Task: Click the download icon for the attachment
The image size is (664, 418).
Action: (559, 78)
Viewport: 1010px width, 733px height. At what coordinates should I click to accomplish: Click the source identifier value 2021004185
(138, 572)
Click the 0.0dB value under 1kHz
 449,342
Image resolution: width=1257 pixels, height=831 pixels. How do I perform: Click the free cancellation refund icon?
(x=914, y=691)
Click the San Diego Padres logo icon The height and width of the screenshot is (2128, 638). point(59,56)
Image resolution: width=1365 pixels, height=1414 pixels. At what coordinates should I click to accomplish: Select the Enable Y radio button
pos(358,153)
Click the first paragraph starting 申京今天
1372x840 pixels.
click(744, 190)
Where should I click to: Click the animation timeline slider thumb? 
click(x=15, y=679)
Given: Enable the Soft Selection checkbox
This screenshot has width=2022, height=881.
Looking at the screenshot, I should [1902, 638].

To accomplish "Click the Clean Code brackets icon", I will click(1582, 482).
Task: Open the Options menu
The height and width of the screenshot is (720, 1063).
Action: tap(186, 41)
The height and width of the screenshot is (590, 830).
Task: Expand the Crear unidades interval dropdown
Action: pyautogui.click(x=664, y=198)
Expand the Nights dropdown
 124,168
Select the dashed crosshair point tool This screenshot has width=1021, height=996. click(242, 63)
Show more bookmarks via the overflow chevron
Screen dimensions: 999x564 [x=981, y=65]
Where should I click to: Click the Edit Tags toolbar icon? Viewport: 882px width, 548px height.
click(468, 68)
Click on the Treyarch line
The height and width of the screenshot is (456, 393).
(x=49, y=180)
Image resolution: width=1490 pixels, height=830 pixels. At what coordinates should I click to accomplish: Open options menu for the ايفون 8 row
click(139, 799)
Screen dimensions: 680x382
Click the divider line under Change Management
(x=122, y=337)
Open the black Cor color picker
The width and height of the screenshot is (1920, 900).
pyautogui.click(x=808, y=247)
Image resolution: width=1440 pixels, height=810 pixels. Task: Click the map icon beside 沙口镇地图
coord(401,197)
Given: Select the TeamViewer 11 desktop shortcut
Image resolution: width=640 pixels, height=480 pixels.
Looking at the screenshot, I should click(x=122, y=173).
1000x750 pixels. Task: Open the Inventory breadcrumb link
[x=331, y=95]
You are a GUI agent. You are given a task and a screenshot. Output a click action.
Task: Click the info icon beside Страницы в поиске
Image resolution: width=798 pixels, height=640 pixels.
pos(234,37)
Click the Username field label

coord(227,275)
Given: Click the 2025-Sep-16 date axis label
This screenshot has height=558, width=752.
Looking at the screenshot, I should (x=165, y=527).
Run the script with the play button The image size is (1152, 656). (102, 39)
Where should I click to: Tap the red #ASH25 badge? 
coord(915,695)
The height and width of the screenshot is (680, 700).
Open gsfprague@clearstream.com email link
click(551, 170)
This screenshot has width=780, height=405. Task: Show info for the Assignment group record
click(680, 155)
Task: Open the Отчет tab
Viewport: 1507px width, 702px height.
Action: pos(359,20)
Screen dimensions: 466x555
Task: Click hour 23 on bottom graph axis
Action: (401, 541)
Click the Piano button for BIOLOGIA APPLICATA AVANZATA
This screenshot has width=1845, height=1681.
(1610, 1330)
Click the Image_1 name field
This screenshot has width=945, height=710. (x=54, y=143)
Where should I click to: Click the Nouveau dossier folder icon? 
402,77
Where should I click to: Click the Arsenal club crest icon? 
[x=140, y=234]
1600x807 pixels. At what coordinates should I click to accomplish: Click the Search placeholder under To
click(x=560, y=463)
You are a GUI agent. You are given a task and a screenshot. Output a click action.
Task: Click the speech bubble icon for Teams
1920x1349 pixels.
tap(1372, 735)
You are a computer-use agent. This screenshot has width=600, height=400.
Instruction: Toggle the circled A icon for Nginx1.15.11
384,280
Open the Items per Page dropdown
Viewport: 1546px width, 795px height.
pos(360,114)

******************************

* WHAT THE TASK REQUIRES *
Without omission, retype the full listing shown above.

* SOLUTION *
Task: Click the download icon for the attachment
The image size is (664, 418).
Action: (559, 78)
Viewport: 1010px width, 733px height. At what coordinates should I click to accomplish: Click the source identifier value 2021004185
(138, 572)
Click the 0.0dB value under 1kHz
 449,342
Image resolution: width=1257 pixels, height=831 pixels. How do I perform: Click the free cancellation refund icon?
(x=914, y=691)
Click the San Diego Padres logo icon The height and width of the screenshot is (2128, 638). point(59,56)
Image resolution: width=1365 pixels, height=1414 pixels. At what coordinates should I click to accomplish: Select the Enable Y radio button
pos(358,153)
Click the first paragraph starting 申京今天
1372x840 pixels.
click(744, 190)
Where should I click to: Click the animation timeline slider thumb? 
click(x=15, y=679)
Given: Enable the Soft Selection checkbox
This screenshot has width=2022, height=881.
Looking at the screenshot, I should [1902, 638].

To accomplish "Click the Clean Code brackets icon", I will click(1582, 482).
Task: Open the Options menu
The height and width of the screenshot is (720, 1063).
Action: tap(186, 41)
The height and width of the screenshot is (590, 830).
Task: Expand the Crear unidades interval dropdown
Action: pyautogui.click(x=664, y=198)
Expand the Nights dropdown
 124,168
Select the dashed crosshair point tool This screenshot has width=1021, height=996. click(242, 63)
Show more bookmarks via the overflow chevron
Screen dimensions: 999x564 [x=981, y=65]
Where should I click to: Click the Edit Tags toolbar icon? Viewport: 882px width, 548px height.
click(468, 68)
Click on the Treyarch line
The height and width of the screenshot is (456, 393).
(x=49, y=180)
Image resolution: width=1490 pixels, height=830 pixels. At what coordinates should I click to accomplish: Open options menu for the ايفون 8 row
click(139, 799)
Screen dimensions: 680x382
Click the divider line under Change Management
(x=122, y=337)
Open the black Cor color picker
The width and height of the screenshot is (1920, 900).
pyautogui.click(x=808, y=247)
Image resolution: width=1440 pixels, height=810 pixels. Task: Click the map icon beside 沙口镇地图
coord(401,197)
Given: Select the TeamViewer 11 desktop shortcut
Image resolution: width=640 pixels, height=480 pixels.
Looking at the screenshot, I should click(x=122, y=173).
1000x750 pixels. Task: Open the Inventory breadcrumb link
[x=331, y=95]
You are a GUI agent. You are given a task and a screenshot. Output a click action.
Task: Click the info icon beside Страницы в поиске
Image resolution: width=798 pixels, height=640 pixels.
pos(234,37)
Click the Username field label

coord(227,275)
Given: Click the 2025-Sep-16 date axis label
This screenshot has height=558, width=752.
Looking at the screenshot, I should (x=165, y=527).
Run the script with the play button The image size is (1152, 656). (102, 39)
Where should I click to: Tap the red #ASH25 badge? 
coord(915,695)
The height and width of the screenshot is (680, 700).
Open gsfprague@clearstream.com email link
click(551, 170)
This screenshot has width=780, height=405. Task: Show info for the Assignment group record
click(680, 155)
Task: Open the Отчет tab
Viewport: 1507px width, 702px height.
Action: pos(359,20)
Screen dimensions: 466x555
Task: Click hour 23 on bottom graph axis
Action: (401, 541)
Click the Piano button for BIOLOGIA APPLICATA AVANZATA
This screenshot has width=1845, height=1681.
(1610, 1330)
Click the Image_1 name field
This screenshot has width=945, height=710. (x=54, y=143)
Where should I click to: Click the Nouveau dossier folder icon? 
402,77
Where should I click to: Click the Arsenal club crest icon? 
[x=140, y=234]
1600x807 pixels. At what coordinates should I click to accomplish: Click the Search placeholder under To
click(x=560, y=463)
You are a GUI agent. You are given a task and a screenshot. Output a click action.
Task: Click the speech bubble icon for Teams
1920x1349 pixels.
tap(1372, 735)
You are a computer-use agent. This screenshot has width=600, height=400.
Instruction: Toggle the circled A icon for Nginx1.15.11
384,280
Open the Items per Page dropdown
Viewport: 1546px width, 795px height.
pos(360,114)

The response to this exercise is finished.